- Opening Delimiter -

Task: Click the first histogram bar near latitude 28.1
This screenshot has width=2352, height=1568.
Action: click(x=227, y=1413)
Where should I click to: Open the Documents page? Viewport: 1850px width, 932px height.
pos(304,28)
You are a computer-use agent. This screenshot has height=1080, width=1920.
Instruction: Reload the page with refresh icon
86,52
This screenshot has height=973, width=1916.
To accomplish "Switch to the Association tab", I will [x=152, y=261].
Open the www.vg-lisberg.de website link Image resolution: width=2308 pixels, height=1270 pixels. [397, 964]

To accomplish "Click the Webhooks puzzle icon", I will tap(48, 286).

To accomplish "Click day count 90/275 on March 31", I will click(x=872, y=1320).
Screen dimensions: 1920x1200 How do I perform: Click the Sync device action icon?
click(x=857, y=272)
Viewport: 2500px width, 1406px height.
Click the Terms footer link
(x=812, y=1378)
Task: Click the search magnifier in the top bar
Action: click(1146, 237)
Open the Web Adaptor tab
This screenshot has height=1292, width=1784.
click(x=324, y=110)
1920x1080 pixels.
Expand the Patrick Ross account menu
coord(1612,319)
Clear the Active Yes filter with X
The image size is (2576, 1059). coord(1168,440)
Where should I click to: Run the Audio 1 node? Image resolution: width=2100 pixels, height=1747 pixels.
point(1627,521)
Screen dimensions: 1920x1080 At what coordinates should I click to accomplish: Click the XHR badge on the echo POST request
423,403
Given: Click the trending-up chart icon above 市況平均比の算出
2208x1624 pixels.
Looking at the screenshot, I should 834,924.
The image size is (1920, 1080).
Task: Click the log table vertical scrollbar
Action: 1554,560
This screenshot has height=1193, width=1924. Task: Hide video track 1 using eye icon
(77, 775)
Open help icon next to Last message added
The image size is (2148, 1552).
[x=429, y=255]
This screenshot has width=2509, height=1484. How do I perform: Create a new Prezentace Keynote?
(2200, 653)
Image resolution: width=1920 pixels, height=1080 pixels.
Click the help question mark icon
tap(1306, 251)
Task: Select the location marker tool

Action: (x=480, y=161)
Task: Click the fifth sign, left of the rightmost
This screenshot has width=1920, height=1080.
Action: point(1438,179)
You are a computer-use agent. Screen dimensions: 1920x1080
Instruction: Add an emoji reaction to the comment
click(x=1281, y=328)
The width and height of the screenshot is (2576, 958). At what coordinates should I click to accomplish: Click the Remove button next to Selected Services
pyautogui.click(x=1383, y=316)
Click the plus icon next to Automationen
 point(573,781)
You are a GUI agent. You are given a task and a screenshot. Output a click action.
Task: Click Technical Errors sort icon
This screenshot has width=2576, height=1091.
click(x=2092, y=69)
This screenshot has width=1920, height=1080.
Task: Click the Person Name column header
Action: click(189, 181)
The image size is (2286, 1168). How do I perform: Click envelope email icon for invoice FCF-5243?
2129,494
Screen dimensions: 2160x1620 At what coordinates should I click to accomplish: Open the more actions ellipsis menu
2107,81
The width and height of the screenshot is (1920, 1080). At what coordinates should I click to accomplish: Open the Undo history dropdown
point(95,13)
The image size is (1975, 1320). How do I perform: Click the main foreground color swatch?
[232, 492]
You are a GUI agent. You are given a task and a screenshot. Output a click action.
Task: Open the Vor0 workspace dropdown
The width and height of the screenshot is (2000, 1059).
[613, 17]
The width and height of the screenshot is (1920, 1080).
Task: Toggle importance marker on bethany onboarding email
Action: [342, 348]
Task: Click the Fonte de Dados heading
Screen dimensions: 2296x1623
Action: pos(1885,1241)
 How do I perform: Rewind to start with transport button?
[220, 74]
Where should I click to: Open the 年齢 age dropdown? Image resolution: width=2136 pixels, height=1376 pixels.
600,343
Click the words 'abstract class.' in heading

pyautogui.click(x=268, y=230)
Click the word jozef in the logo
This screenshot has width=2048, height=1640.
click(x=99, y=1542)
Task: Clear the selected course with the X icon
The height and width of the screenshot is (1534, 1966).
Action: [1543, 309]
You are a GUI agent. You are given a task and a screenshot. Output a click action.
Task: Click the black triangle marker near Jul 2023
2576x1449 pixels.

- Closing Delimiter -

## WHAT IS EXPECTED
From the first line to the last, retype the records exactly.

## REPLY
Task: Click the first histogram bar near latitude 28.1
This screenshot has width=2352, height=1568.
Action: click(x=227, y=1413)
Where should I click to: Open the Documents page? Viewport: 1850px width, 932px height.
pos(304,28)
You are a computer-use agent. This screenshot has height=1080, width=1920.
Instruction: Reload the page with refresh icon
86,52
This screenshot has height=973, width=1916.
To accomplish "Switch to the Association tab", I will [x=152, y=261].
Open the www.vg-lisberg.de website link Image resolution: width=2308 pixels, height=1270 pixels. [397, 964]

To accomplish "Click the Webhooks puzzle icon", I will tap(48, 286).

To accomplish "Click day count 90/275 on March 31", I will click(x=872, y=1320).
Screen dimensions: 1920x1200 How do I perform: Click the Sync device action icon?
click(x=857, y=272)
Viewport: 2500px width, 1406px height.
Click the Terms footer link
(x=812, y=1378)
Task: Click the search magnifier in the top bar
Action: click(1146, 237)
Open the Web Adaptor tab
This screenshot has height=1292, width=1784.
click(x=324, y=110)
1920x1080 pixels.
Expand the Patrick Ross account menu
coord(1612,319)
Clear the Active Yes filter with X
The image size is (2576, 1059). coord(1168,440)
Where should I click to: Run the Audio 1 node? Image resolution: width=2100 pixels, height=1747 pixels.
point(1627,521)
Screen dimensions: 1920x1080 At what coordinates should I click to accomplish: Click the XHR badge on the echo POST request
423,403
Given: Click the trending-up chart icon above 市況平均比の算出
2208x1624 pixels.
Looking at the screenshot, I should 834,924.
The image size is (1920, 1080).
Task: Click the log table vertical scrollbar
Action: 1554,560
This screenshot has height=1193, width=1924. Task: Hide video track 1 using eye icon
(77, 775)
Open help icon next to Last message added
The image size is (2148, 1552).
[x=429, y=255]
This screenshot has width=2509, height=1484. How do I perform: Create a new Prezentace Keynote?
(2200, 653)
Image resolution: width=1920 pixels, height=1080 pixels.
Click the help question mark icon
tap(1306, 251)
Task: Select the location marker tool

Action: (x=480, y=161)
Task: Click the fifth sign, left of the rightmost
This screenshot has width=1920, height=1080.
Action: point(1438,179)
You are a computer-use agent. Screen dimensions: 1920x1080
Instruction: Add an emoji reaction to the comment
click(x=1281, y=328)
The width and height of the screenshot is (2576, 958). At what coordinates should I click to accomplish: Click the Remove button next to Selected Services
pyautogui.click(x=1383, y=316)
Click the plus icon next to Automationen
 point(573,781)
You are a GUI agent. You are given a task and a screenshot. Output a click action.
Task: Click Technical Errors sort icon
This screenshot has width=2576, height=1091.
click(x=2092, y=69)
This screenshot has width=1920, height=1080.
Task: Click the Person Name column header
Action: click(189, 181)
The image size is (2286, 1168). How do I perform: Click envelope email icon for invoice FCF-5243?
2129,494
Screen dimensions: 2160x1620 At what coordinates should I click to accomplish: Open the more actions ellipsis menu
2107,81
The width and height of the screenshot is (1920, 1080). At what coordinates should I click to accomplish: Open the Undo history dropdown
point(95,13)
The image size is (1975, 1320). How do I perform: Click the main foreground color swatch?
[232, 492]
You are a GUI agent. You are given a task and a screenshot. Output a click action.
Task: Open the Vor0 workspace dropdown
The width and height of the screenshot is (2000, 1059).
[613, 17]
The width and height of the screenshot is (1920, 1080).
Task: Toggle importance marker on bethany onboarding email
Action: [342, 348]
Task: Click the Fonte de Dados heading
Screen dimensions: 2296x1623
Action: pos(1885,1241)
 How do I perform: Rewind to start with transport button?
[220, 74]
Where should I click to: Open the 年齢 age dropdown? Image resolution: width=2136 pixels, height=1376 pixels.
600,343
Click the words 'abstract class.' in heading

pyautogui.click(x=268, y=230)
Click the word jozef in the logo
This screenshot has width=2048, height=1640.
click(x=99, y=1542)
Task: Clear the selected course with the X icon
The height and width of the screenshot is (1534, 1966).
Action: [1543, 309]
You are a GUI agent. You are given a task and a screenshot. Output a click action.
Task: Click the black triangle marker near Jul 2023
2576x1449 pixels.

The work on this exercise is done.